Krista A. Stallard
Stallard & Bellof, PLLC
When I decided to go to law school after working in corporate America for 11 years, my primary motivation was to enter a field where I could work with people one on one and make a positive impact in their lives. After graduating from law school, I spent four years working at a small firm in Matthews where I had the opportunity to learn the ropes from an accomplished litigator and assist hundreds of families with their legal issues. I enjoyed helping my clients through their custody, support, and property division issues. However, I also came to realize that the adversarial system approaches most issues as a zero sum game: one party’s win is the other party’s loss.

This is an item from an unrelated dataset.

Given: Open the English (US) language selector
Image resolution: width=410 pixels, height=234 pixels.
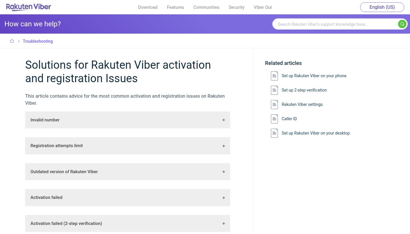Looking at the screenshot, I should click(x=382, y=7).
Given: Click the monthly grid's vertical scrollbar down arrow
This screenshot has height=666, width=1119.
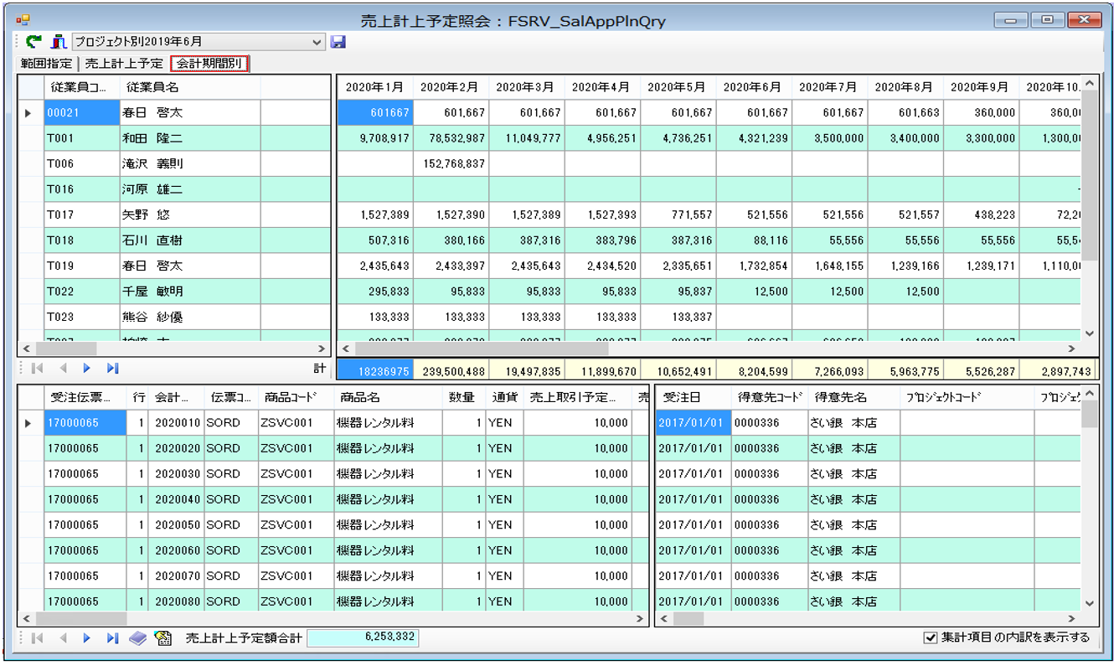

As much as I believe in the adversarial system – two sides each presenting their best evidence and the most compelling side prevailing – I don’t believe that this method always resolves a family law case in the most ideal, durable way. In addition, the adversarial system by definition pits parties against each other. In family law cases, these parties have spent years building the most emotional connections humanly possible. In many cases, they must remain in close contact with each other for years if not decades to come due to common children and financial obligations. The simple dissolution of the legal relationship can’t extinguish that familial bond. However, the parties often emerge from adversarial proceedings even more distrustful, acrimonious, and resentful than they were when they started.
I was drawn to the collaborative process because its practitioners recognize that domestic issues are unique and sometimes ill-fitted to the traditional adversarial system. Ending a relationship is never easy, but a collaborative team can encourage a respectful, transparent, and productive process. I believe that helping my clients work through perhaps the most important and stressful situation of their lives in a collaborative way will result in a more meaningful, long lasting solution than would an arrangement ordered by a judge or clawed out in negotiations.